*** Begin section ***

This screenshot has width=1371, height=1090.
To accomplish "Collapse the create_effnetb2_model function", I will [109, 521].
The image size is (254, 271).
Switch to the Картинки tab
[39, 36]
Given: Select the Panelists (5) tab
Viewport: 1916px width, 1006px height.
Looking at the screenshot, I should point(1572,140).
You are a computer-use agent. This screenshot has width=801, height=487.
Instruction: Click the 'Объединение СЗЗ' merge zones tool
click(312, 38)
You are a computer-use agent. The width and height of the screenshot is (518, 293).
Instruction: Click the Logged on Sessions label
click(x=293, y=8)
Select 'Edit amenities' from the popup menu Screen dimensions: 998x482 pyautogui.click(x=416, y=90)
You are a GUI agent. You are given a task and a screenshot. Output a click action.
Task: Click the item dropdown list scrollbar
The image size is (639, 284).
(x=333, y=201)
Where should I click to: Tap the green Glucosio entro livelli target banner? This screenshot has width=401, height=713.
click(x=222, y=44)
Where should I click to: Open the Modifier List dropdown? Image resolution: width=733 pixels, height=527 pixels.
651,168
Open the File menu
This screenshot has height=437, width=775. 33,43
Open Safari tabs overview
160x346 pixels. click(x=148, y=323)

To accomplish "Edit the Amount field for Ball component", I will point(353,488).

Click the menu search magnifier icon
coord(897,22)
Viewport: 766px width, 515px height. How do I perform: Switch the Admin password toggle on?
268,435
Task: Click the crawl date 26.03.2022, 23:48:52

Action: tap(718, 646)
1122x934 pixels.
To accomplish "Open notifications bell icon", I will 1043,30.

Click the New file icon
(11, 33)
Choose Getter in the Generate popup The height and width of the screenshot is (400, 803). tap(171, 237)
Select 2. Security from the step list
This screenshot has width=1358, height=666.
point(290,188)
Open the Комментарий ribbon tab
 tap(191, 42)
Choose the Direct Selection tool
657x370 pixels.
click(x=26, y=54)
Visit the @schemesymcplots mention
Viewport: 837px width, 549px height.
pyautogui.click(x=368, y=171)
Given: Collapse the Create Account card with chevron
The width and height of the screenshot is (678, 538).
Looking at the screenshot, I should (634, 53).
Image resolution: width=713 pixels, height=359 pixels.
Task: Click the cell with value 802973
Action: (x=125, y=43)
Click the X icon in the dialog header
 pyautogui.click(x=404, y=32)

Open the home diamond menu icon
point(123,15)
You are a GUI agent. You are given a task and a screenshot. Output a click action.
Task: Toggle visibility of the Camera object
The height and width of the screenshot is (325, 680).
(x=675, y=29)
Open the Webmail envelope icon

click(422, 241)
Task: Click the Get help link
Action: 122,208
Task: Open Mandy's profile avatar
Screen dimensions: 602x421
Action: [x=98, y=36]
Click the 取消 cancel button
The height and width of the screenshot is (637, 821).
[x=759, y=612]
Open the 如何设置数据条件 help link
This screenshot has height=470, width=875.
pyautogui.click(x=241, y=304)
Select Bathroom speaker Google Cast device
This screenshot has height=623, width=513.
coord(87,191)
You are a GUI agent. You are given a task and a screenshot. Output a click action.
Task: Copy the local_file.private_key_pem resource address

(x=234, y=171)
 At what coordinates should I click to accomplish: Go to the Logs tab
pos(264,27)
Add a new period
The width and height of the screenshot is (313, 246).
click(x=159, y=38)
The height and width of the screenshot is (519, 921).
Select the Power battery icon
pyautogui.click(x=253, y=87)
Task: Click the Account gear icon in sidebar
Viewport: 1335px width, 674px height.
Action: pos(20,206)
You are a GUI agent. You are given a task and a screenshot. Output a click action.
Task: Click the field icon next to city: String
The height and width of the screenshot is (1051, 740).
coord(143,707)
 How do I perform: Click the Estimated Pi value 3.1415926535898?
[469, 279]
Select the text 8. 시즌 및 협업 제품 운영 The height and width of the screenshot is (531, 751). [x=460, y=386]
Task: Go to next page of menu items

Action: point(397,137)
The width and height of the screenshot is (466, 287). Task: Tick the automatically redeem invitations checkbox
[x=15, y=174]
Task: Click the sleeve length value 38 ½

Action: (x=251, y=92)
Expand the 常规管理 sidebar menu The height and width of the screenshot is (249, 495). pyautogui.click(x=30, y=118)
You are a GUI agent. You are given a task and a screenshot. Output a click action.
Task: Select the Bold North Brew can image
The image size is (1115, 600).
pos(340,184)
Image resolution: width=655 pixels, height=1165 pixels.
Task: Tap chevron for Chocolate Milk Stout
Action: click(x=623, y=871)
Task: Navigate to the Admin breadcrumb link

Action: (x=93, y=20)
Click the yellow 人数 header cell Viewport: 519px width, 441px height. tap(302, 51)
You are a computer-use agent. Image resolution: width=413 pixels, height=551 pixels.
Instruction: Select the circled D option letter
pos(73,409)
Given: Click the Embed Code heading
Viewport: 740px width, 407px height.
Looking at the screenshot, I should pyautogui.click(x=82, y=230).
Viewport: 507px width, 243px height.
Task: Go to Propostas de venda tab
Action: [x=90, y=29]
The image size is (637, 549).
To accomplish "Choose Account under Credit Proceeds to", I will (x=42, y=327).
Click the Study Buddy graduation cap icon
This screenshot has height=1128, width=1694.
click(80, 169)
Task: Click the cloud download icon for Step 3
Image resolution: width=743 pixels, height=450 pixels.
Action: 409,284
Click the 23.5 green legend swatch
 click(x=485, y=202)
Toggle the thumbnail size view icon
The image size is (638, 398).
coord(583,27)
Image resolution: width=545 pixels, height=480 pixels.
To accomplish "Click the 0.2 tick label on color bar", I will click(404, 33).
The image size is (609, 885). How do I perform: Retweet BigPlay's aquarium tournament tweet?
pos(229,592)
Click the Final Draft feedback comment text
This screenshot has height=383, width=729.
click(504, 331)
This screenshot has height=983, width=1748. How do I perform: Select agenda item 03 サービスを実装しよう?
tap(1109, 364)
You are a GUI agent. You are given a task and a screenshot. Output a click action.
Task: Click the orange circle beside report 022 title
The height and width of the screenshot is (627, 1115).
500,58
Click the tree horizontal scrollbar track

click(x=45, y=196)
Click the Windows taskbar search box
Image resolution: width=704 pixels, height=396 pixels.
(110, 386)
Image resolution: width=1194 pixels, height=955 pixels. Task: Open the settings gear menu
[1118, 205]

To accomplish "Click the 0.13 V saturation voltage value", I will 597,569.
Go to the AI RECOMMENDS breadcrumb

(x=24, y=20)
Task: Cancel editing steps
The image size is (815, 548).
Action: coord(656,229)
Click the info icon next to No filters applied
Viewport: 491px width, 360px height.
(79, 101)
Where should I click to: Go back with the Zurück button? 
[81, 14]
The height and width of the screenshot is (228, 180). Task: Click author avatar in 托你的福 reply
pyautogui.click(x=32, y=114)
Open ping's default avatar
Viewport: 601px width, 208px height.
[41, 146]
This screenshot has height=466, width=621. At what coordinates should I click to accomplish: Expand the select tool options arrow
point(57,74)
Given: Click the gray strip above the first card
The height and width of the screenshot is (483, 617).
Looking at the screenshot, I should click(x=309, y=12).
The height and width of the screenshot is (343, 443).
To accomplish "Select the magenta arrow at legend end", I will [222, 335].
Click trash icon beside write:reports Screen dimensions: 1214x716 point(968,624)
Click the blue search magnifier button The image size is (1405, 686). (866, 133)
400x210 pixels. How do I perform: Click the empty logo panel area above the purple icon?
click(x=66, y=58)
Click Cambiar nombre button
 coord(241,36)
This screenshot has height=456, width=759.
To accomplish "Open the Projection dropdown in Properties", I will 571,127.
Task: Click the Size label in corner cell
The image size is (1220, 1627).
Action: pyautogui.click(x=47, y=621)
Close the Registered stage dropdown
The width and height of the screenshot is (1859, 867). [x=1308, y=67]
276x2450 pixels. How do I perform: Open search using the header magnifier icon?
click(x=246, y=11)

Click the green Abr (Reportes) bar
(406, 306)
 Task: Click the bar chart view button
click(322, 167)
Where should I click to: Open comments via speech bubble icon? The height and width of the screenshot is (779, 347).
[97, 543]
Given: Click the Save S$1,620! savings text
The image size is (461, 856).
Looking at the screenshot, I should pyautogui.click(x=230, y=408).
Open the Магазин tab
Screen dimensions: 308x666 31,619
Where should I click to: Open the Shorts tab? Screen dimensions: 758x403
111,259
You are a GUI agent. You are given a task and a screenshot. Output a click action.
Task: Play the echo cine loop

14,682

*** End section ***

▸ **Work to complete**:
Output only an exact transcription of the lines above from the one with "Open the home diamond menu icon" up to and including the one with "The height and width of the screenshot is (519, 921).".

▸ **Completed task**:
Open the home diamond menu icon
point(123,15)
You are a GUI agent. You are given a task and a screenshot. Output a click action.
Task: Toggle visibility of the Camera object
The height and width of the screenshot is (325, 680).
(x=675, y=29)
Open the Webmail envelope icon

click(422, 241)
Task: Click the Get help link
Action: 122,208
Task: Open Mandy's profile avatar
Screen dimensions: 602x421
Action: [x=98, y=36]
Click the 取消 cancel button
The height and width of the screenshot is (637, 821).
[x=759, y=612]
Open the 如何设置数据条件 help link
This screenshot has height=470, width=875.
pyautogui.click(x=241, y=304)
Select Bathroom speaker Google Cast device
This screenshot has height=623, width=513.
coord(87,191)
You are a GUI agent. You are given a task and a screenshot. Output a click action.
Task: Copy the local_file.private_key_pem resource address

(x=234, y=171)
 At what coordinates should I click to accomplish: Go to the Logs tab
pos(264,27)
Add a new period
The width and height of the screenshot is (313, 246).
click(x=159, y=38)
The height and width of the screenshot is (519, 921).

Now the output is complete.